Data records
=== Section Start ===

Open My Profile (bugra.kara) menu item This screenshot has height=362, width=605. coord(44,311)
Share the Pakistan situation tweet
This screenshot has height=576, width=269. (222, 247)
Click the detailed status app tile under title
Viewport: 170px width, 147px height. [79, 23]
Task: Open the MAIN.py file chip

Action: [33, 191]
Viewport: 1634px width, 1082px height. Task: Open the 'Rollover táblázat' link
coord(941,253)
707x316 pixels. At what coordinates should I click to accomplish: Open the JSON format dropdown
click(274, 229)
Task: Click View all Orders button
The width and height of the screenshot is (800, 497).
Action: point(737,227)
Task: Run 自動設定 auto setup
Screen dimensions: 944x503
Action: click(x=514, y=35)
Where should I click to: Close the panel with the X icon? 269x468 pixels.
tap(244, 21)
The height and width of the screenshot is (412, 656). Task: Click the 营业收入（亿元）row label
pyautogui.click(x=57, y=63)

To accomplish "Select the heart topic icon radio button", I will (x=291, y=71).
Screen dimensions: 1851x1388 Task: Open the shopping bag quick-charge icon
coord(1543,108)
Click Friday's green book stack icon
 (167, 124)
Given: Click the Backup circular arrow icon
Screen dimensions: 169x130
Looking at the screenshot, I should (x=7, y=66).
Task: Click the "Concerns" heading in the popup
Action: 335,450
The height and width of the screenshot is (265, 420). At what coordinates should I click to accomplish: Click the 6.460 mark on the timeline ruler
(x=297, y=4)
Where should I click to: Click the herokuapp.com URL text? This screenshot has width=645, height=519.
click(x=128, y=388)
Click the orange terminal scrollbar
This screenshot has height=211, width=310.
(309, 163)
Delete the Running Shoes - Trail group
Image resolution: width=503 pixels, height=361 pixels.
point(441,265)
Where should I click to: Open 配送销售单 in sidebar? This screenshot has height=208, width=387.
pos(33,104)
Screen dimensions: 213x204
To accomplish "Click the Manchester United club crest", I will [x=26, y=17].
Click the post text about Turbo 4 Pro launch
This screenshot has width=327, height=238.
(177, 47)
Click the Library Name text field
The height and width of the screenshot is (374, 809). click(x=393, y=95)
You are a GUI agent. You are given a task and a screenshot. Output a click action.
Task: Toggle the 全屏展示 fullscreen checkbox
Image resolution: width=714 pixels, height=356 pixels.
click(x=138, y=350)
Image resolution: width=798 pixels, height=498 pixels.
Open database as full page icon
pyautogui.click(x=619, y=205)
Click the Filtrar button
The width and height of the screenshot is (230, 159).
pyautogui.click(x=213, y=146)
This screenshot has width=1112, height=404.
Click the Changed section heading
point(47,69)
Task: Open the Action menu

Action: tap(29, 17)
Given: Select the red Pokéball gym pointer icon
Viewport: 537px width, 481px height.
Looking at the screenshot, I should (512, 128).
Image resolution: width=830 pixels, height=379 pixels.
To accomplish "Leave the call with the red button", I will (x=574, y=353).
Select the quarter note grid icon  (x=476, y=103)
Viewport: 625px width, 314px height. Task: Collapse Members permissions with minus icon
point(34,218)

=== Section End ===

#### DIRECTIONS
Type out the records above again, exactly the same.

#### SOLVED EXERCISE
Open My Profile (bugra.kara) menu item This screenshot has height=362, width=605. coord(44,311)
Share the Pakistan situation tweet
This screenshot has height=576, width=269. (222, 247)
Click the detailed status app tile under title
Viewport: 170px width, 147px height. [79, 23]
Task: Open the MAIN.py file chip

Action: [33, 191]
Viewport: 1634px width, 1082px height. Task: Open the 'Rollover táblázat' link
coord(941,253)
707x316 pixels. At what coordinates should I click to accomplish: Open the JSON format dropdown
click(274, 229)
Task: Click View all Orders button
The width and height of the screenshot is (800, 497).
Action: point(737,227)
Task: Run 自動設定 auto setup
Screen dimensions: 944x503
Action: click(x=514, y=35)
Where should I click to: Close the panel with the X icon? 269x468 pixels.
tap(244, 21)
The height and width of the screenshot is (412, 656). Task: Click the 营业收入（亿元）row label
pyautogui.click(x=57, y=63)

To accomplish "Select the heart topic icon radio button", I will (x=291, y=71).
Screen dimensions: 1851x1388 Task: Open the shopping bag quick-charge icon
coord(1543,108)
Click Friday's green book stack icon
 (167, 124)
Given: Click the Backup circular arrow icon
Screen dimensions: 169x130
Looking at the screenshot, I should (x=7, y=66).
Task: Click the "Concerns" heading in the popup
Action: 335,450
The height and width of the screenshot is (265, 420). At what coordinates should I click to accomplish: Click the 6.460 mark on the timeline ruler
(x=297, y=4)
Where should I click to: Click the herokuapp.com URL text? This screenshot has width=645, height=519.
click(x=128, y=388)
Click the orange terminal scrollbar
This screenshot has height=211, width=310.
(309, 163)
Delete the Running Shoes - Trail group
Image resolution: width=503 pixels, height=361 pixels.
point(441,265)
Where should I click to: Open 配送销售单 in sidebar? This screenshot has height=208, width=387.
pos(33,104)
Screen dimensions: 213x204
To accomplish "Click the Manchester United club crest", I will [x=26, y=17].
Click the post text about Turbo 4 Pro launch
This screenshot has width=327, height=238.
(177, 47)
Click the Library Name text field
The height and width of the screenshot is (374, 809). click(x=393, y=95)
You are a GUI agent. You are given a task and a screenshot. Output a click action.
Task: Toggle the 全屏展示 fullscreen checkbox
Image resolution: width=714 pixels, height=356 pixels.
click(x=138, y=350)
Image resolution: width=798 pixels, height=498 pixels.
Open database as full page icon
pyautogui.click(x=619, y=205)
Click the Filtrar button
The width and height of the screenshot is (230, 159).
pyautogui.click(x=213, y=146)
This screenshot has width=1112, height=404.
Click the Changed section heading
point(47,69)
Task: Open the Action menu

Action: tap(29, 17)
Given: Select the red Pokéball gym pointer icon
Viewport: 537px width, 481px height.
Looking at the screenshot, I should (512, 128).
Image resolution: width=830 pixels, height=379 pixels.
To accomplish "Leave the call with the red button", I will (x=574, y=353).
Select the quarter note grid icon  (x=476, y=103)
Viewport: 625px width, 314px height. Task: Collapse Members permissions with minus icon
point(34,218)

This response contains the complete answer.